Your goal:
Go to the line below containing "お問い合わせ (379, 17)" and print exactly from there through the line containing "Wyciągarki do samochodów (474, 2477)", both included. Print nothing else.

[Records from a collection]

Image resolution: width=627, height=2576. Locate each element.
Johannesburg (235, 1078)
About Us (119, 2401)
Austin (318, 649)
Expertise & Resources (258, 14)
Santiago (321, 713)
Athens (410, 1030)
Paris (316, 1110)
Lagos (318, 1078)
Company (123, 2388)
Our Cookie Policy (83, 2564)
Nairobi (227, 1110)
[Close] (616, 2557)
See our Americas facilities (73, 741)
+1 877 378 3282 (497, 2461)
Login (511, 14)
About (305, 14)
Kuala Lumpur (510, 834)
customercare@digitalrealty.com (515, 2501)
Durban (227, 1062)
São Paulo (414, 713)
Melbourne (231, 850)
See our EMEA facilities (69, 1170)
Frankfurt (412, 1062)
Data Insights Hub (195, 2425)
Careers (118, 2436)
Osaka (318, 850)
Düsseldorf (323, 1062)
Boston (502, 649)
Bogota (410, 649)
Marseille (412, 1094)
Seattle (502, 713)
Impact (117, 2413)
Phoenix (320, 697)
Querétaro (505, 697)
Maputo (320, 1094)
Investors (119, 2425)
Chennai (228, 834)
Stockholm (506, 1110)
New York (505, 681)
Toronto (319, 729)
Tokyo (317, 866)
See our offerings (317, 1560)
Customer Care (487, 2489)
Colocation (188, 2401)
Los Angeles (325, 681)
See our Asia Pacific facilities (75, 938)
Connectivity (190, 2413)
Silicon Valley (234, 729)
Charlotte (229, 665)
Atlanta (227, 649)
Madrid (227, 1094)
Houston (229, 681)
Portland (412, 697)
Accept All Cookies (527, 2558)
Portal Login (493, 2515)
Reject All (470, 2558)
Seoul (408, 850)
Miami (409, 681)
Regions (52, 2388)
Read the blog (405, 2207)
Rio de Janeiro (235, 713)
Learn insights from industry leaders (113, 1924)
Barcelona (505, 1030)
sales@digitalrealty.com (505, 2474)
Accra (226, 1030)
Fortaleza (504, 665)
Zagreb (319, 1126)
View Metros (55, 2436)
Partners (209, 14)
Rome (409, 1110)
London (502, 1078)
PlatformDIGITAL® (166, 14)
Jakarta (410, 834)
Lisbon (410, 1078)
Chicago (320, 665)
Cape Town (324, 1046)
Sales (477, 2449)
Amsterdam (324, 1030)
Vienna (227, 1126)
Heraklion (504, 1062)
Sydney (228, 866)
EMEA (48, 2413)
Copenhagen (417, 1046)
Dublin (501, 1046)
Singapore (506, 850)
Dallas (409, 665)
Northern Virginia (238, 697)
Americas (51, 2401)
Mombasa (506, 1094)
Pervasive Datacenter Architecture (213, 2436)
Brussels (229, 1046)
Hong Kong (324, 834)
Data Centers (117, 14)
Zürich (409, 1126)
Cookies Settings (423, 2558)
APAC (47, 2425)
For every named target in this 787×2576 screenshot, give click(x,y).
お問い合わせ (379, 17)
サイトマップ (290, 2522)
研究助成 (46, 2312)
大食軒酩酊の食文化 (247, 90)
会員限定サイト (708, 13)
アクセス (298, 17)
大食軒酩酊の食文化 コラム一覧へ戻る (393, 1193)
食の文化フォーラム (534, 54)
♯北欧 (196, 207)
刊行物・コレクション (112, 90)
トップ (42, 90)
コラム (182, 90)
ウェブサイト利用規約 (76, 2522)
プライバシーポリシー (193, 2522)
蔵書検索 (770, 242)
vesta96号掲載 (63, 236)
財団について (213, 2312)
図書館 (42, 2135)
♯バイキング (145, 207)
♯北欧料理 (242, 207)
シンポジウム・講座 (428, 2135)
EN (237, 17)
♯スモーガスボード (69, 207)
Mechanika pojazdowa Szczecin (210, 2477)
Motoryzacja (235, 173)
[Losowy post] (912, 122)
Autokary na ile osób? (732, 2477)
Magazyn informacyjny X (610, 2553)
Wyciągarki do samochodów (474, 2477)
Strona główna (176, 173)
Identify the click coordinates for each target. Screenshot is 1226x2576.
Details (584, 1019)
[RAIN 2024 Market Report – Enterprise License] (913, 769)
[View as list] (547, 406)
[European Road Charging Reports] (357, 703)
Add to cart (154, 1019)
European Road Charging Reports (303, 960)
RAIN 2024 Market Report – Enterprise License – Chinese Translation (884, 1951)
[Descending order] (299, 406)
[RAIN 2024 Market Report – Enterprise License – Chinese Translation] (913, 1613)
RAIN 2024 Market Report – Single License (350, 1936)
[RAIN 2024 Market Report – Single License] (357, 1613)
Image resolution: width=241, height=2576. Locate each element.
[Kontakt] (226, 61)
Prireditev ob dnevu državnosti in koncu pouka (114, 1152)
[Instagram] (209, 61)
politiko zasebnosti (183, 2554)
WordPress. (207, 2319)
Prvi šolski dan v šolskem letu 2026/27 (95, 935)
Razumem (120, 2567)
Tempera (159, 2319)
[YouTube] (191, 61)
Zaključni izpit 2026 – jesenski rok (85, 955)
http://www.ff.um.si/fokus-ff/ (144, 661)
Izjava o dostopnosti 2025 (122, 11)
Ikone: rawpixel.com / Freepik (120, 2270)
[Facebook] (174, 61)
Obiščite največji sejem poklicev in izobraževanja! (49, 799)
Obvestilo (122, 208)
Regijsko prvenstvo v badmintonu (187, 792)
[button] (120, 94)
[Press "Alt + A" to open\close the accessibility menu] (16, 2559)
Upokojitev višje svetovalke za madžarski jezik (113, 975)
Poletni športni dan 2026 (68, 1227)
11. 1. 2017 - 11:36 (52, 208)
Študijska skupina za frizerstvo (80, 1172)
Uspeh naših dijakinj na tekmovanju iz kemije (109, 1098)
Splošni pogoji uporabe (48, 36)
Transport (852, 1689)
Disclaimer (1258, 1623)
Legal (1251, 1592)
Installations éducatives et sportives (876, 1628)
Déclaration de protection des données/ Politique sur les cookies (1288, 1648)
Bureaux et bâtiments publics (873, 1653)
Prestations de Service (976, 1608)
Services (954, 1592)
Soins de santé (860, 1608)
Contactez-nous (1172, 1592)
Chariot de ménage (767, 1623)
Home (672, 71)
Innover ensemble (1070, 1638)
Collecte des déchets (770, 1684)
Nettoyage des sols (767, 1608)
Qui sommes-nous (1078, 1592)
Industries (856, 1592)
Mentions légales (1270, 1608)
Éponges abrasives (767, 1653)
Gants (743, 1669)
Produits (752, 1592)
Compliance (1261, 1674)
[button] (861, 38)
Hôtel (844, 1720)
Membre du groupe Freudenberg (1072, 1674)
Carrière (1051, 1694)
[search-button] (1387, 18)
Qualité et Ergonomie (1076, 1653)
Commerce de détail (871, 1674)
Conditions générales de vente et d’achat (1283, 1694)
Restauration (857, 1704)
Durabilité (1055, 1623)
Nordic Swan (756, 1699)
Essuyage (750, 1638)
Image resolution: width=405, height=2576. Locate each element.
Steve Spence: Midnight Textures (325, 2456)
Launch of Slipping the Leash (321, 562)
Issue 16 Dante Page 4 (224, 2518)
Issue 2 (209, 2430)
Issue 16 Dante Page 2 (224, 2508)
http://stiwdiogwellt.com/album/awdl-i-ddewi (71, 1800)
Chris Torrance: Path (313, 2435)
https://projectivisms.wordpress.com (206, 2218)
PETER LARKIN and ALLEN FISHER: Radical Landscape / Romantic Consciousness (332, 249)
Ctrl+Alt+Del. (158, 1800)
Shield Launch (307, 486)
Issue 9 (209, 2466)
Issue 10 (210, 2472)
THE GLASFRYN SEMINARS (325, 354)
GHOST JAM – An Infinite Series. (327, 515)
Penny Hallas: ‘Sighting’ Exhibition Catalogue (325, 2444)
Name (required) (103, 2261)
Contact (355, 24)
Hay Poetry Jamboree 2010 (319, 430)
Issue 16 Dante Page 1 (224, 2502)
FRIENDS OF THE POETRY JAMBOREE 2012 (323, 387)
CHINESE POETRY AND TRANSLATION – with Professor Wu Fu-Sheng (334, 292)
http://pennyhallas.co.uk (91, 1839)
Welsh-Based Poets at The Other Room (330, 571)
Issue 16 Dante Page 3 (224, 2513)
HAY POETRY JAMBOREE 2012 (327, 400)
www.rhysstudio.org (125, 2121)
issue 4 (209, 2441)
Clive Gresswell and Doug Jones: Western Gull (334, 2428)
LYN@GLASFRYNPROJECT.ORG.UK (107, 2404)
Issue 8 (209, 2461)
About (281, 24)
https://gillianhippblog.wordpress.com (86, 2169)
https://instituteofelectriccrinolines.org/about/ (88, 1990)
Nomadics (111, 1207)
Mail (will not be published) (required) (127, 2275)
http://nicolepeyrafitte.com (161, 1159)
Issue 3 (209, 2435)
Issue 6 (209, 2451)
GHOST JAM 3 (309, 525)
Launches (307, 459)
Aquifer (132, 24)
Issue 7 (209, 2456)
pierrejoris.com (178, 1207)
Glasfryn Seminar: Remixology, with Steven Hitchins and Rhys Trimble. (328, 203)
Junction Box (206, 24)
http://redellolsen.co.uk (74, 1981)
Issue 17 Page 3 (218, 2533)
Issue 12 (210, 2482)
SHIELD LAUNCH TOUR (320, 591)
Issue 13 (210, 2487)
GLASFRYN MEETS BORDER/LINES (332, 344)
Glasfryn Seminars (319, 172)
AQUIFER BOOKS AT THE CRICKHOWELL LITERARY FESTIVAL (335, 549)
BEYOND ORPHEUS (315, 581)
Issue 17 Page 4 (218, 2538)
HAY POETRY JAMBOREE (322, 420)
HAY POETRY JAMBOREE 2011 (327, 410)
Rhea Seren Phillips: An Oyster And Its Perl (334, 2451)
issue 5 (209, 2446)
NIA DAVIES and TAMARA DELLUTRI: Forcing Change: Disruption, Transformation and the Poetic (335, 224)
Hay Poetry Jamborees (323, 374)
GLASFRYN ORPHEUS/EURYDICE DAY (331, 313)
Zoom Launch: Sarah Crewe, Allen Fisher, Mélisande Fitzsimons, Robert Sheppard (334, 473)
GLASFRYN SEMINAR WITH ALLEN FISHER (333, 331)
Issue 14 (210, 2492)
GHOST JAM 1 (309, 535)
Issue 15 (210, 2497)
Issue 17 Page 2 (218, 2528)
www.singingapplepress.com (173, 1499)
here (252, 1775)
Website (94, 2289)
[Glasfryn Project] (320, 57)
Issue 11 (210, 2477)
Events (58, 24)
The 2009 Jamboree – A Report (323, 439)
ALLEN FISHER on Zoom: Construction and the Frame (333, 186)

Problem solution:
お問い合わせ (379, 17)
サイトマップ (290, 2522)
研究助成 (46, 2312)
大食軒酩酊の食文化 (247, 90)
会員限定サイト (708, 13)
アクセス (298, 17)
大食軒酩酊の食文化 コラム一覧へ戻る (393, 1193)
食の文化フォーラム (534, 54)
♯北欧 (196, 207)
刊行物・コレクション (112, 90)
トップ (42, 90)
コラム (182, 90)
ウェブサイト利用規約 (76, 2522)
プライバシーポリシー (193, 2522)
蔵書検索 (770, 242)
vesta96号掲載 (63, 236)
財団について (213, 2312)
図書館 (42, 2135)
♯バイキング (145, 207)
♯北欧料理 (242, 207)
シンポジウム・講座 (428, 2135)
EN (237, 17)
♯スモーガスボード (69, 207)
Mechanika pojazdowa Szczecin (210, 2477)
Motoryzacja (235, 173)
[Losowy post] (912, 122)
Autokary na ile osób? (732, 2477)
Magazyn informacyjny X (610, 2553)
Wyciągarki do samochodów (474, 2477)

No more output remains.